Judgment, planning, concentration, caution –all necessary!

Cojones grandes – not so much.


LSR sanctioning organizations require a rather extensive array of safety equipment, virtually all of it required to be SFI certified. The home page photo of the mockup shows some of it being worn - helmet, HANS device, and SFI-approved 7-point harness, fire suit, and gloves. Other required apparel includes boots, and Nomex long-handle underwear, socks, and head sock. Arm restraint straps and leg restraint means (I plan to use NASCAR window net) are required to retain body extremities inside the vehicle. Roll cage padding, a fire suppression system, and one or more parachutes are also required, with detailed specifications that depend on class and anticipated speed. I chose a fire suppression system that considerably exceeds the minimum requirements. For my class and speed, one parachute is required, though I expect to possibly achieve the a speed that would require two. I will have three parachutes, to provide backup in case of deployment failure. There regulations also specify chassis construction safety requirements.

This section is now on a separate page and will be substantially expanded.


Friction wastes power in the engine and driveline and so reduces top speed, but without friction there would be no traction. Acceleration, wheel braking, steering, and resisting crosswind and centrifugal forces in a turn all require traction. Traction depends on the horizontal force that can be developed between the road surface and the tire at the contact patch. A simple model that can be very useful in this regard, if used correctly, states that the horizontal friction force that can be developed is less than or equal to the product of the force N perpendicular to the ground (often called the normal force) and the coefficient of friction μ between the tire and the ground. This relation can be written in equation form as

F ≤ N * μ.

Here "≤" means "less than or equal to, but never greater than". The friction force that develops is just equal to the force tending to cause the tire to slide, until the maximum possible value is reached, after which the tire will skid or wheelspin will occur. The normal force N is due to vehicle weight plus additional forces such as “weight transfer” during braking or acceleration, aerodynamic drag and lift forces, and dynamic forces exerted by the suspension and irregularities (bumps) in the track surface when the vehicle is in motion. 

While designing my streamliner, I gradually came to better understand friction and how it affects land speed racing performance and safety. I am still working on it. Confusion and misinformation about friction and tire adhesion abounds. A common elementary friction model states that the value of the coefficient of friction is independent of the contact area. This is a “rigid body” friction model that is of little use in the real world. If correct, wide soft slicks would not give better traction than hard skinny tires. The actual situation involves the strength of the tire and road surface materials, the contact patch area, and molecular cohesion and adhesion. I have seen statements that the static friction coefficient value cannot numerically exceed 1. This is not correct, though it is a reasonably good working estimate for rubber tires on pavement under ideal dry conditions.
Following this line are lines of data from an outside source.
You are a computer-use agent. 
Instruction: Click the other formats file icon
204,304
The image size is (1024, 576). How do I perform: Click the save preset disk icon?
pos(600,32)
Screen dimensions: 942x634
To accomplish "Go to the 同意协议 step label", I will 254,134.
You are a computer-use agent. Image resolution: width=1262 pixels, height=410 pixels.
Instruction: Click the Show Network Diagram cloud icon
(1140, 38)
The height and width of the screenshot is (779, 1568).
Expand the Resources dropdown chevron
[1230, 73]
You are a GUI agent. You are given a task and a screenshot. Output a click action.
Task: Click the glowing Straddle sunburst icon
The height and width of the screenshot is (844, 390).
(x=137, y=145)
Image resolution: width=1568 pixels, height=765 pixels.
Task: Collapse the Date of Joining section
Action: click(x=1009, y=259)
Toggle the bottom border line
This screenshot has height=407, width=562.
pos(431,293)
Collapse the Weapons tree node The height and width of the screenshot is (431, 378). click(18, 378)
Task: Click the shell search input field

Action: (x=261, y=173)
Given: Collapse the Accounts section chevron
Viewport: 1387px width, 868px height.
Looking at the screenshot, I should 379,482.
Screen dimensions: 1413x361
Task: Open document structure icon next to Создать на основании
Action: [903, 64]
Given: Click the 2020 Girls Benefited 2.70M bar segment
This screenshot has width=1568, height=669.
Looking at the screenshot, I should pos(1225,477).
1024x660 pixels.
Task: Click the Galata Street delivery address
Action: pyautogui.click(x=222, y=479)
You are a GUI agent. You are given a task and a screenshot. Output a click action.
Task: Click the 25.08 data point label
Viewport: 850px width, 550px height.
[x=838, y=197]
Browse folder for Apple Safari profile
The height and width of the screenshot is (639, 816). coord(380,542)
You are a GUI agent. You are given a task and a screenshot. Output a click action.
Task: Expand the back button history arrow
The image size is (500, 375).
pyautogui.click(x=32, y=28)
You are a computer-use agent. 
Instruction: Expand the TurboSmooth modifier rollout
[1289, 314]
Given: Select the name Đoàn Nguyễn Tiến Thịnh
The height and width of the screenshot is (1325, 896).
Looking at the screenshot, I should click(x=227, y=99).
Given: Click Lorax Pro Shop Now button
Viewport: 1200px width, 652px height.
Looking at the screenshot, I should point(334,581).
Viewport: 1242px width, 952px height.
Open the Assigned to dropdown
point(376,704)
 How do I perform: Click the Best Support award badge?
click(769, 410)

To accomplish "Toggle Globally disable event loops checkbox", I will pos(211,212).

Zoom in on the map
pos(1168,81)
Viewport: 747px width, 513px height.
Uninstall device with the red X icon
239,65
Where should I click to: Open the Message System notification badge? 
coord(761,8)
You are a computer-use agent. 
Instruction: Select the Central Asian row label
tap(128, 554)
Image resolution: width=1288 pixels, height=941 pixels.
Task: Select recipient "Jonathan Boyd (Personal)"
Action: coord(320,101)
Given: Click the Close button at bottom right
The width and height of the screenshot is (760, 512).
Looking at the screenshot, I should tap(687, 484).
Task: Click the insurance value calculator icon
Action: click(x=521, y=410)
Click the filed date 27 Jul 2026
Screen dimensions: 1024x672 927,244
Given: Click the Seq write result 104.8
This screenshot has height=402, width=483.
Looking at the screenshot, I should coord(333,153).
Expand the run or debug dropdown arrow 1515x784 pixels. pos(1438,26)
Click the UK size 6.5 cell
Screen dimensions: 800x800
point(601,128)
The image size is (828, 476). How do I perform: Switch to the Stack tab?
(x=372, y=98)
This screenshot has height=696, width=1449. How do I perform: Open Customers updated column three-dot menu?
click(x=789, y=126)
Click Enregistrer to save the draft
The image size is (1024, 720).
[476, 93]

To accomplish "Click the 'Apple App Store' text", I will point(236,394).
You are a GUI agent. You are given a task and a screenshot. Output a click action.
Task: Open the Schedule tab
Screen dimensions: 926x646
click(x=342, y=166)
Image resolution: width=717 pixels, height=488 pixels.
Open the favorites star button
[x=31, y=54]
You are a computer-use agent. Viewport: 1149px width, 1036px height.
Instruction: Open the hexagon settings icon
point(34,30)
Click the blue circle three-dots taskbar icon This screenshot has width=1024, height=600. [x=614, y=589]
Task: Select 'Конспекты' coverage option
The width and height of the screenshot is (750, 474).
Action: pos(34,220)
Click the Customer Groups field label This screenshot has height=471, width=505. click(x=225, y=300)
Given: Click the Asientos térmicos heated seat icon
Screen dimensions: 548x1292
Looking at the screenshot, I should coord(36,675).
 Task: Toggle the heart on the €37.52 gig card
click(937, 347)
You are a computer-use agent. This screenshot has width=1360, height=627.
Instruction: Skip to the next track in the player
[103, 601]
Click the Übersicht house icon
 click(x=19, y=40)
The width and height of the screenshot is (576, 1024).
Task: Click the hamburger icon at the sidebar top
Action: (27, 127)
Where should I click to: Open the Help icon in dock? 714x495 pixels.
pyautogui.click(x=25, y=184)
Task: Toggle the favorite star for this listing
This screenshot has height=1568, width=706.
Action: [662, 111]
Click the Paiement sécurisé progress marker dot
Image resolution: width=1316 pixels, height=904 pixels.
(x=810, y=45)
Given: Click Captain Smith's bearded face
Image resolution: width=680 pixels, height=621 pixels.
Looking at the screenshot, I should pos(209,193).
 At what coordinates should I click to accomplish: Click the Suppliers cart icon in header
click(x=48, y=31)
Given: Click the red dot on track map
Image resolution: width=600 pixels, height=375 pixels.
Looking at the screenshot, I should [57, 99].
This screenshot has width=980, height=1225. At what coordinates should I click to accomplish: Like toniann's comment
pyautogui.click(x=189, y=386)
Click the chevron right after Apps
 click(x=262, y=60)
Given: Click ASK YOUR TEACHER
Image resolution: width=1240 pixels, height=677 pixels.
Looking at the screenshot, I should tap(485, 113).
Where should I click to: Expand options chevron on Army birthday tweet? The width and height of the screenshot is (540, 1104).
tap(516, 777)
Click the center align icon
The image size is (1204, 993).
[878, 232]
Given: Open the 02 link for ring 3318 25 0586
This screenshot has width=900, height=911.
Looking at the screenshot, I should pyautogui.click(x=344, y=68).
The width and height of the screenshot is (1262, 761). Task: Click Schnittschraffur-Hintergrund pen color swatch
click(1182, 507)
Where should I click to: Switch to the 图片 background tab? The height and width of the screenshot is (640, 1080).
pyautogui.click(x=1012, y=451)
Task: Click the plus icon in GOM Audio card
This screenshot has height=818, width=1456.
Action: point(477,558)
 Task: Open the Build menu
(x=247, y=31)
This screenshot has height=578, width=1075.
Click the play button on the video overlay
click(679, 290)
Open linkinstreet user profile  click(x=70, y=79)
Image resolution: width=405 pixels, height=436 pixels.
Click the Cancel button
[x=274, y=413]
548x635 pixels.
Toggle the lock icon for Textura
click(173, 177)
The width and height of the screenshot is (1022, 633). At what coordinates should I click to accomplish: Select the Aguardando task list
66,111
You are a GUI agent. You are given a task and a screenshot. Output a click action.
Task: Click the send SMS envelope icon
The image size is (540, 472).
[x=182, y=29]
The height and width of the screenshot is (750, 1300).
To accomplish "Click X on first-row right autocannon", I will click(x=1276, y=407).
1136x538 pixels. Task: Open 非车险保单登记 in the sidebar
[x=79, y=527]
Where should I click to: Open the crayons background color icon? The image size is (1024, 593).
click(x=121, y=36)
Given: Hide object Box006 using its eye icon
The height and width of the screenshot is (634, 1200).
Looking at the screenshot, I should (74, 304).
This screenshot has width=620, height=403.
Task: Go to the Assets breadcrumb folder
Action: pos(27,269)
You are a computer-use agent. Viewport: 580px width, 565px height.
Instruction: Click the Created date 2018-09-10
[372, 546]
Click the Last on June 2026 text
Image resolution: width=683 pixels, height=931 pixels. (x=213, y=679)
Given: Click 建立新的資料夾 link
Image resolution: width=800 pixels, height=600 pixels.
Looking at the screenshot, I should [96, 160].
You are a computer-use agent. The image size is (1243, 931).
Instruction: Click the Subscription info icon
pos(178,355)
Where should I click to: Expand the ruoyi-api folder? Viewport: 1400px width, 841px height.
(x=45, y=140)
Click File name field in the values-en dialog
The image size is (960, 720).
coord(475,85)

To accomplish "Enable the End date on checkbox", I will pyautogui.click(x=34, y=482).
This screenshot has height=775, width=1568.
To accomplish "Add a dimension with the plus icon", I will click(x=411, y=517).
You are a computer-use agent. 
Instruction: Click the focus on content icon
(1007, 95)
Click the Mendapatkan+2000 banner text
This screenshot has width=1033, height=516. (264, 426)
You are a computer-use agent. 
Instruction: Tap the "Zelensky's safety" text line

Specialized tire designs and rubber compounds, elevated tire temperature, special track surfaces, and surface treatments such as are used at drag strips, can yield values considerably higher than 1.

One source of possible confusion is the difference between "wheelspin," and the term "tire slip." By "wheelspin" or "skidding" I mean that there is sliding contact between the entire tire contact patch and the track surface. "Tire slip" and "slip angle" (as I understand them, anyway) measure the fraction of the contact patch that is sticking. Tire slip is quantified by a formula known as the "Pacejka magic formula" developed primarily by the Dutch university professor Hans Pacejka. A curious aspect of this extremely complex subject is that some tire "slip" (not sliding or wheelspin) is necessary for a tire to generate traction, and that there is an optimum amount of tire slip. This does not imply that wheelspin or skidding is desirable in land speed racing or in drag racing.

The numerical value of the coefficient of friction depends on the tire material and the track surface. Being able to estimate the maximum friction force is useful for predicting whether sliding (wheel spin and/or skidding) will occur under various conditions. This is particularly useful for estimating the driving force available to accelerate the vehicle, which is a critical aspect of top speed estimation algorithms. The friction force is also a critical aspect of lateral stability and braking. A working estimate of the friction force is also useful for estimating forces and torques on the frame and suspension components for stress analysis and to estimate stopping distance and the speed at which the brakes should be or should not be applied.

For any given pair of tire and track surface materials, for any given conditions (wet, dry, oily), there are two (not just one!) values of the coefficient of friction μ that are of interest; the "static" or "no-slip" value and the "sliding" or “dynamic” value. The sliding value is always smaller than the static value, which is why spinning the tires, fun though it may be, results in smaller acceleration. Think about "going up in smoke" at the drag strip, or how you must steer into a skid to regain control.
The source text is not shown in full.